Ferroptosis regulates key signaling pathways in gastrointestinal tumors: Underlying mechanisms and therapeutic strategies

Figure 1 Mechanistic insights of ferroptosis regulated pathways are represented. Glutathione peroxidase 4 (GPX4) is central in ferroptosis and works through the initiation of system Xcˉ, which mediates the export of glutamate and import of cystine. Cystine is required for the synthesis of glutathione (GSH). p53 induces the expression of p21 following oxidative stress and further induces GSH leading to GPX4 expression. Alternatively, p53 increases the expression of spermidine/spermine N1-acetyltransferase 1 (SAT1), which serves as the transcriptional target of p53. SAT1 joins ferroptotic pathway through induction of arachidonate lipoxygenase (ALOX) 15 leading to lipid peroxidation. In addition, p62 phosphorylation targets Kelch-like ECH-associated protein 1 (Keap1) leading to accumulation of nuclear factor erythroid 2–related factor 2 (Nrf2) in the nucleus to subscribe antioxidant enzymes during oxidative stress. Acyl-CoA synthetase long chain family member 4 (ACSL4) is an isozyme catalyzes polyunsaturated fatty acids (PUFAs) contributes to ferroptosis through induction of lipoxygenases. Ferritinophagy induction via ferritin contributes to the Fenton reaction leading to accumulation of reactive oxygen species (ROS) and lipid peroxidation.

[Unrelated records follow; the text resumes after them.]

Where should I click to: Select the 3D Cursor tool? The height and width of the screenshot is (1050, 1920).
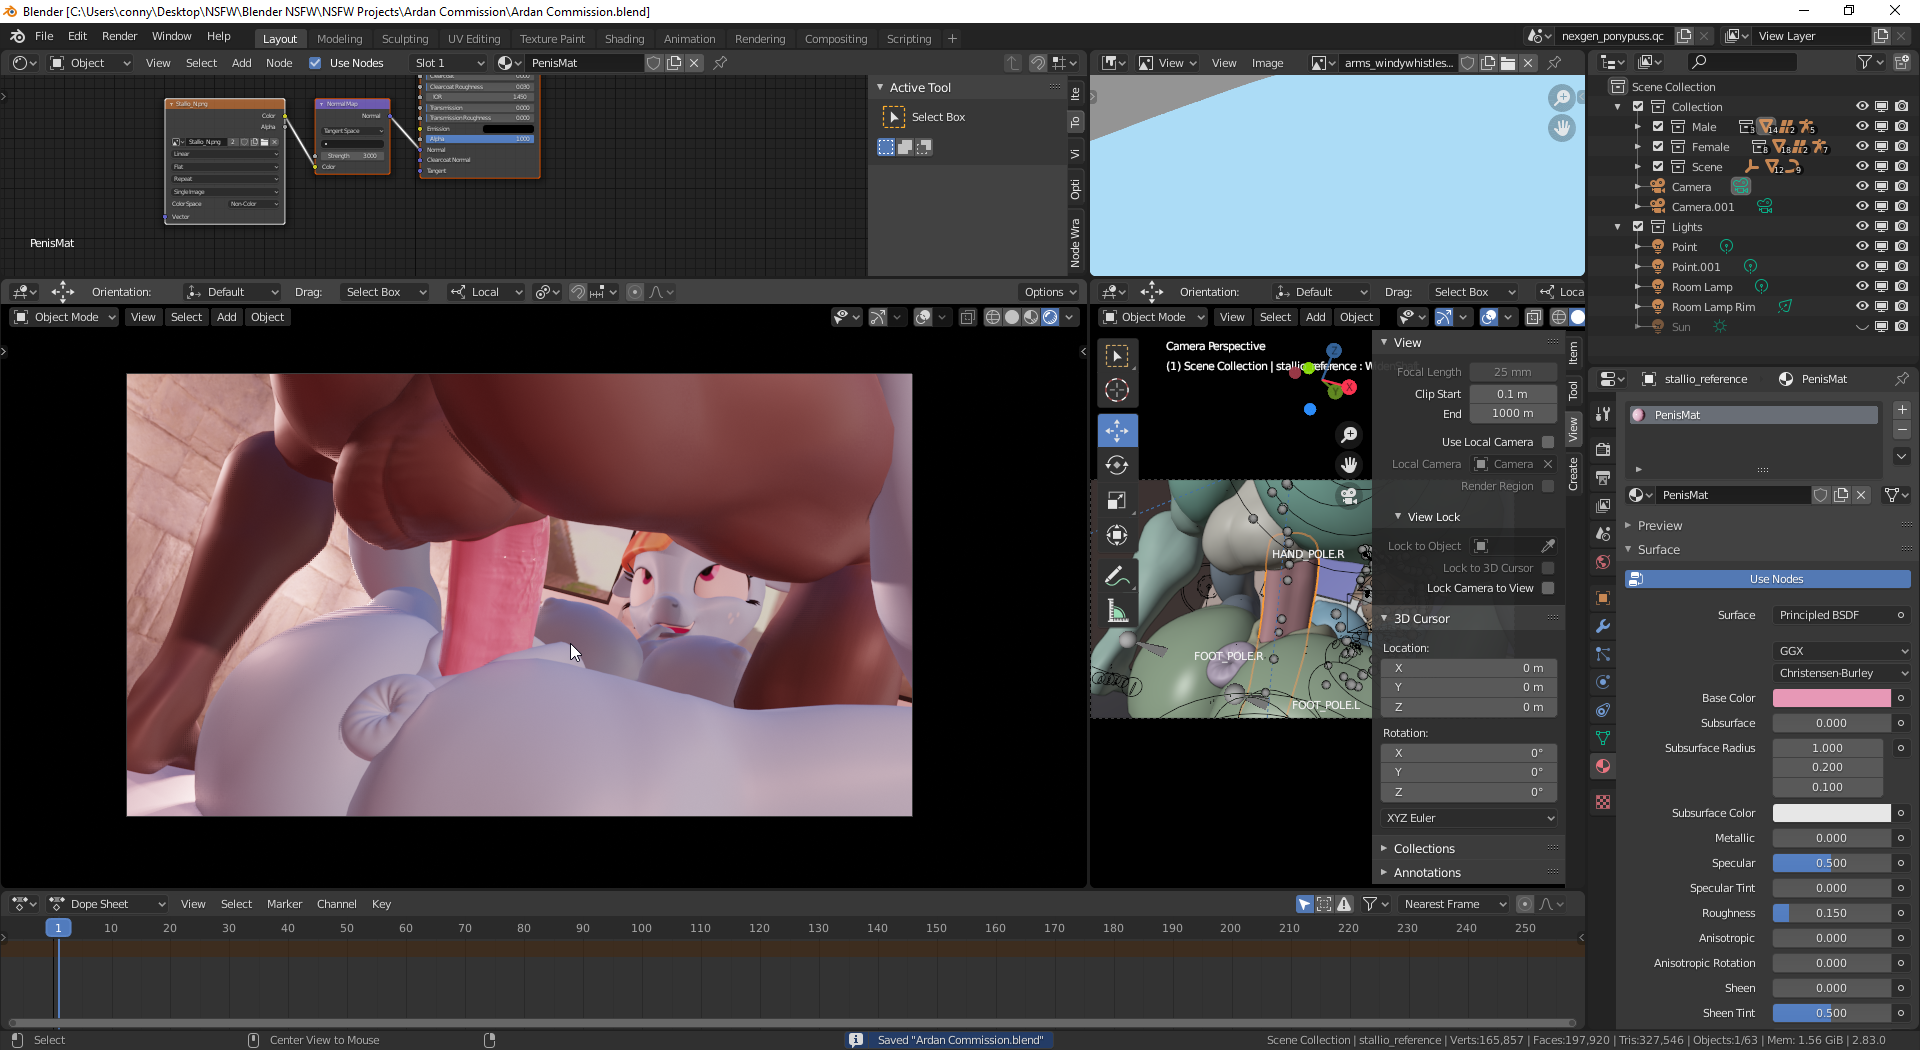coord(1117,391)
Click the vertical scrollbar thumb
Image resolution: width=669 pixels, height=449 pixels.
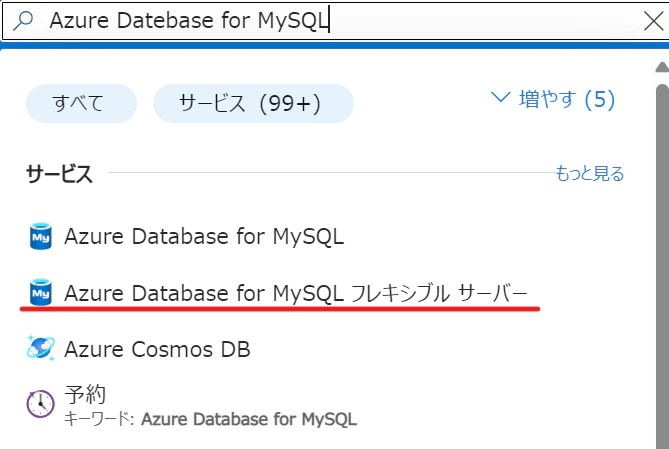(x=662, y=265)
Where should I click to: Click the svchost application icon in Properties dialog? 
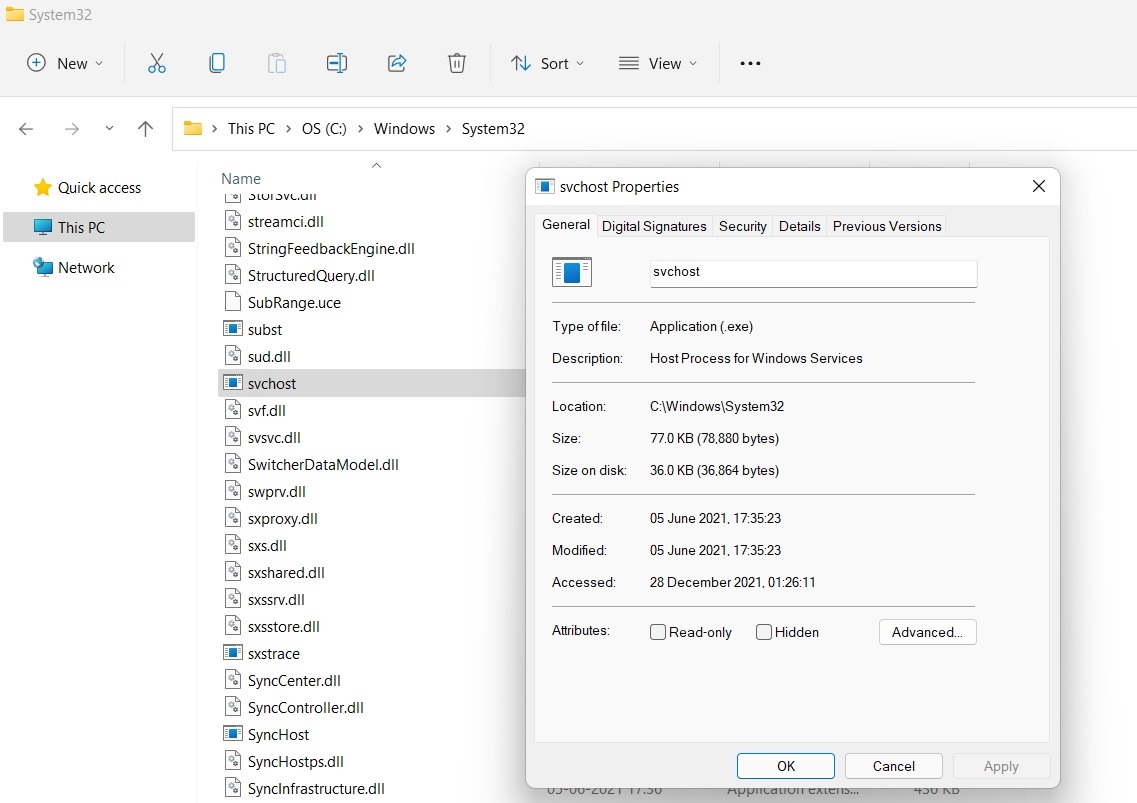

DMT1: Divalent metal transporter 1; GSSG: Glutathione disulfide; HO-1: Heme oxygenase-1; LOX: Lipid oxygenase; LPCAT3: Lysophosphatidylcholine acyltransferase 3; PUFA-PE: Polyunsaturated fatty acid-phosphatidylethanolamine; SLC3A2: Solute carrier family 3 member 2; SLC7A11: Solute carrier family 7 member 11; STEAP3: Six-transmembrane epithelial antigen of the prostate 3; TFR1: Transferrin receptor 1.

Figure 2 Regulation of ferroptosis in gastrointestinal tumors is schematically illustrated. The factors cotylenin A, phenethyl isothiocyanate, artesunate, and piperlongumine induce lipid peroxidation and thereby ferroptosis. Small molecules such as erastin, sorafenib, and sulfasalazine inhibit system Xcˉ thereby inducing ferroptosis through glutathione peroxidase 4 (GPX4). Cisplatin, curcumin, and apatinib inhibit GPX4 thereby attenuating reactive oxygen species. Several inducers of ferroptosis such as RAS-selective lethal 3, FINO2, and FIN56 inhibit GPX4. Several synthetic and natural compounds regulate ferroptosis through hemoxygenase leading to iron overload. Transferrin receptor 1 mediates endocytosis of iron particles and facilitates ferroptosis. CDGSH iron sulfur domain 1, an iron chelator, blocks iron production and inhibits ferroptosis. Several compounds mediate ferritin degradation via ferritinophagy and modulate ferroptosis. CAPE: Caffeic acid phenethyl ester; CISD1: CDGSH iron sulfur domain 1; GSH: Glutathione; GSSG: Glutathione disulfide; HO-1: Heme oxygenase-1; PEITC: Phenethyl isothiocyanate; RSL3: Ras-selective lethal 3; ROS: Reactive oxygen species; SLC3A2: Solute carrier family 3 member 2; SLC7A11: Solute carrier family 7 member 11; TFR1: Transferrin receptor 1.